Purpose: Many studies have failed to show that pre-sleep exercise has a negative effect on sleep onset. However, since only a moderate level of physiological excitement was observed at bedtime in these studies, it remains unclear whether a larger magnitude of physiologic excitement present at bedtime would disrupt sleep onset. This study compared the effects of pre-sleep exercise, which led to different levels of physiologic excitement at bedtime (moderate and heavy), on sleep onset.
Methods: Twelve active young men underwent non-exercise, moderate-intensity exercise, and high-intensity exercise conditions. The subjects maintained a sedentary condition on a reclining seat throughout the day. On the non-exercise day, the subjects remained seated at rest until going to bed. On the moderate- and high-intensity exercise days, the subject exercised for 40 min (21:20-22:00) at 60 and 80% heart rate reserve, respectively. Sleep polysomnography, core body and skin temperatures, heart rate (HR), and heart rate variability (HRV) were recorded.

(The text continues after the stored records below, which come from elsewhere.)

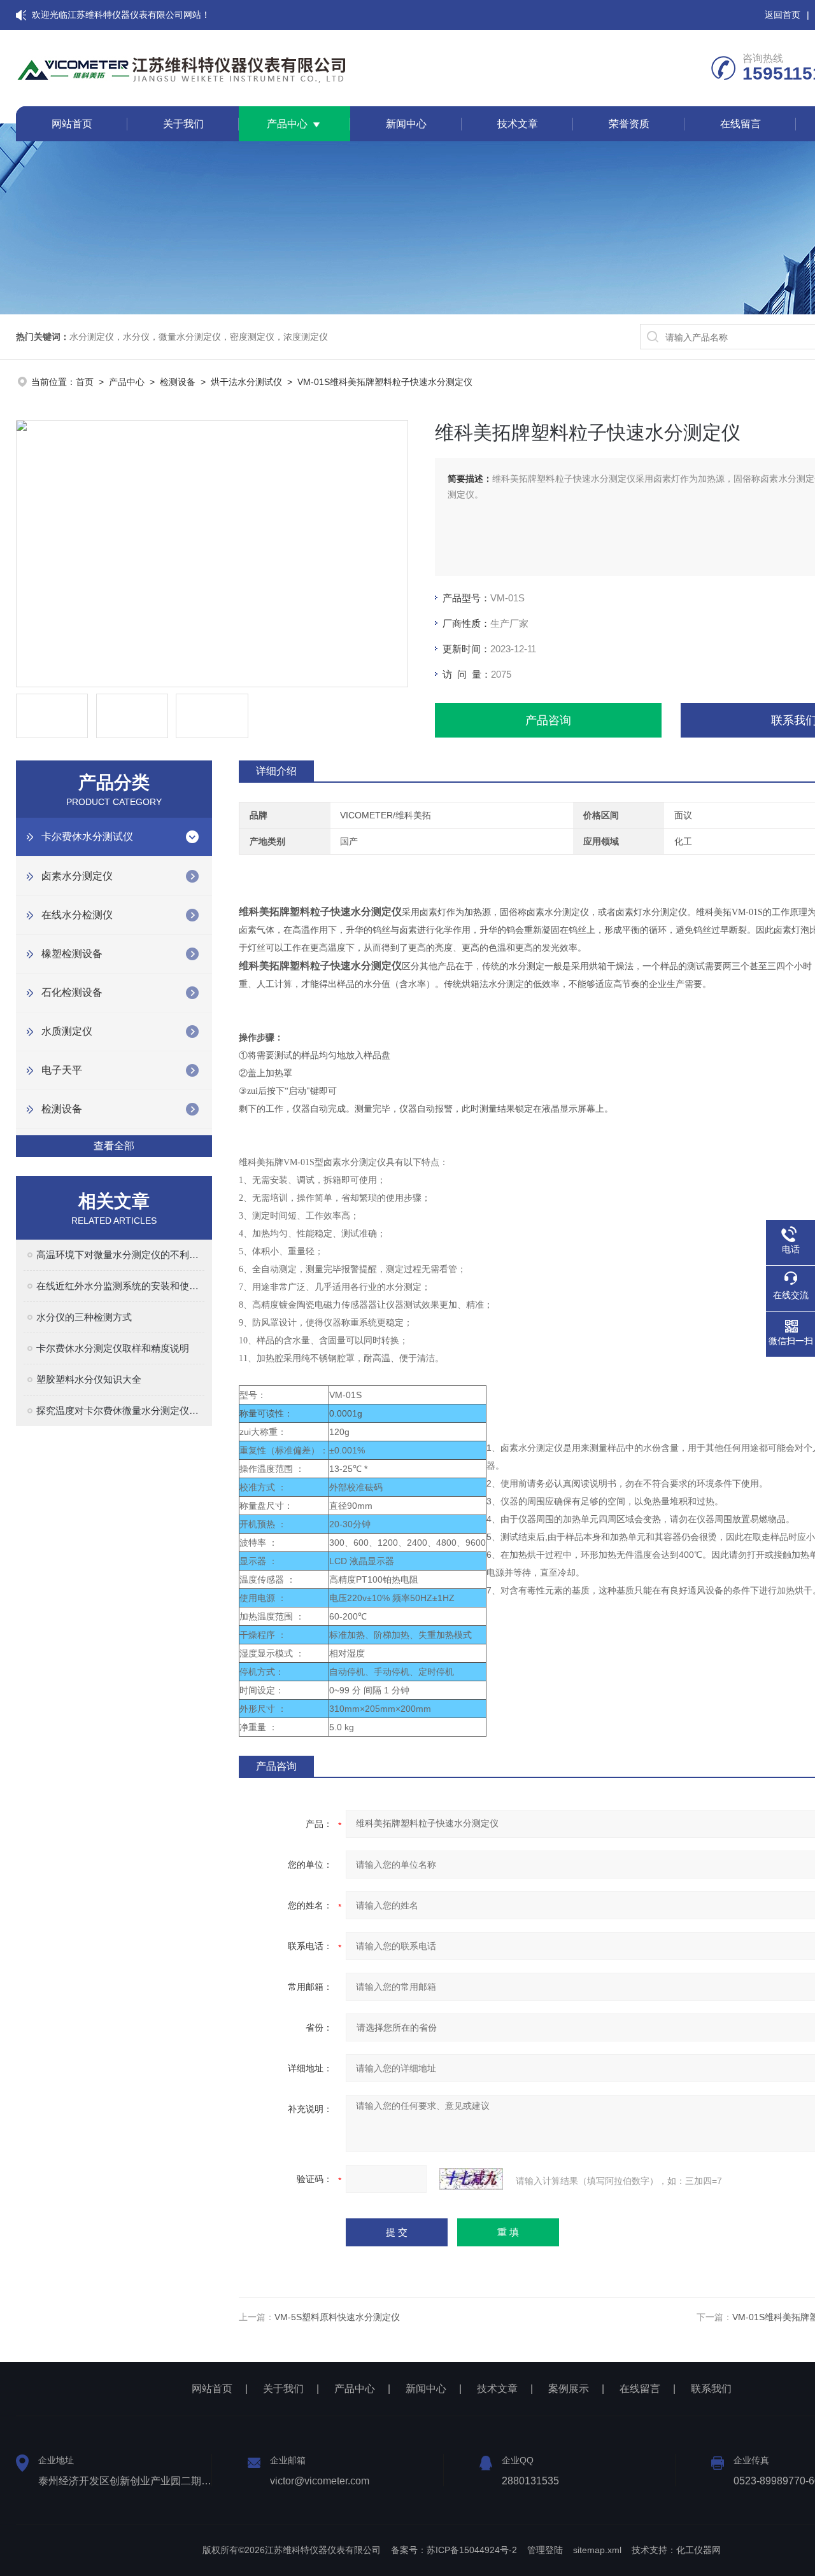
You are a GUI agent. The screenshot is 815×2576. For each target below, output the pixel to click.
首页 (85, 382)
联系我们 (711, 2388)
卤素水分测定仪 (77, 876)
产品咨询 (548, 720)
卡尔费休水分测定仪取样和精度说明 (112, 1348)
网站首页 (72, 123)
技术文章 (517, 123)
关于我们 (183, 123)
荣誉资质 (629, 123)
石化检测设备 (72, 992)
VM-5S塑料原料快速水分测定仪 (337, 2317)
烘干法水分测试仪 (246, 382)
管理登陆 (545, 2550)
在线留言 (740, 123)
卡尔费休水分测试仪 (87, 836)
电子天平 (61, 1070)
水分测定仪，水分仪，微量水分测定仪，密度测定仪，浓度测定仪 (198, 337)
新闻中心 (406, 123)
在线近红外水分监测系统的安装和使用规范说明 (120, 1285)
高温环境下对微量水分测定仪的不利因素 (120, 1254)
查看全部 (114, 1145)
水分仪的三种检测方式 (84, 1317)
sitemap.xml (597, 2550)
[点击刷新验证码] (471, 2179)
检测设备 (177, 382)
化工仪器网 (698, 2550)
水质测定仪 (66, 1031)
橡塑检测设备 (72, 953)
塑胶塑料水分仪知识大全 (88, 1379)
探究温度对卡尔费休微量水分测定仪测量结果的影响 (120, 1410)
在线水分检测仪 (77, 914)
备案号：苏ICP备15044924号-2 (454, 2550)
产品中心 (287, 123)
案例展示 (568, 2388)
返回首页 (782, 15)
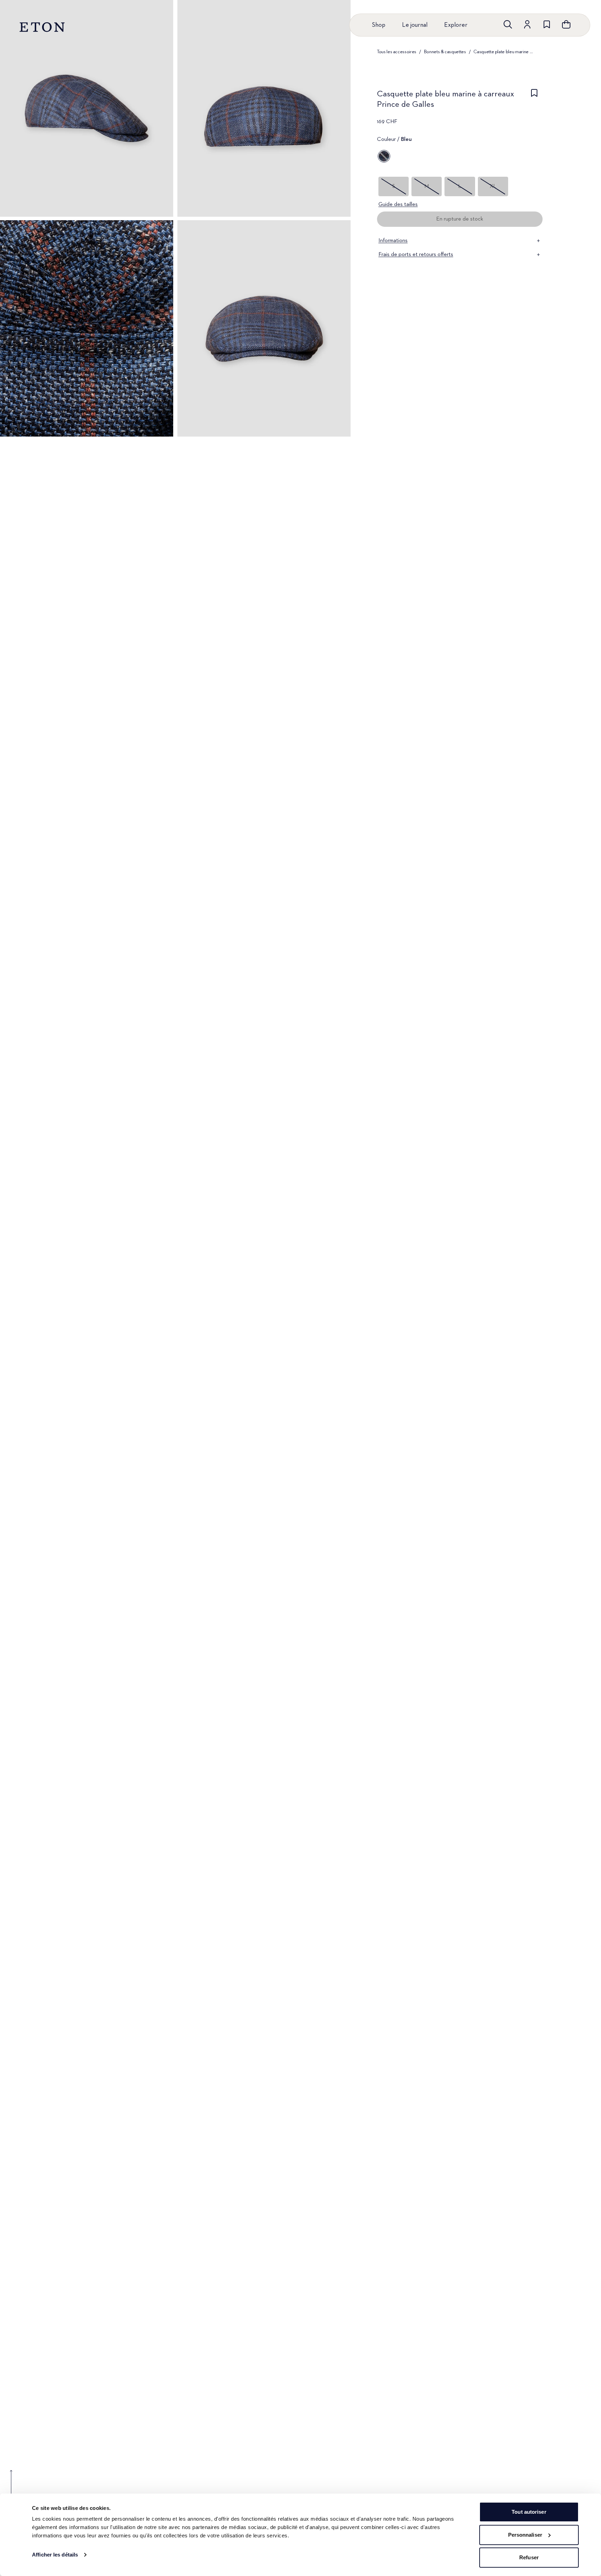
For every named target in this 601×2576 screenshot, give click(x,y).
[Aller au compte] (527, 24)
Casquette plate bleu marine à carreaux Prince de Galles (504, 51)
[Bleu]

Results: We observed a delay in sleep onset (+14.0 min, P < 0.05), a marked physiological excitement at bedtime as reflected by an increased HR (+25.7 bpm, P < 0.01), and a lower high-frequency power of HRV (-590 ms(2), P < 0.01) only on the high-intensity exercise day.
Conclusions: These results indicate that pre-sleep vigorous exercise, which causes a large physiologic excitement at bedtime, might disrupt the onset of sleep.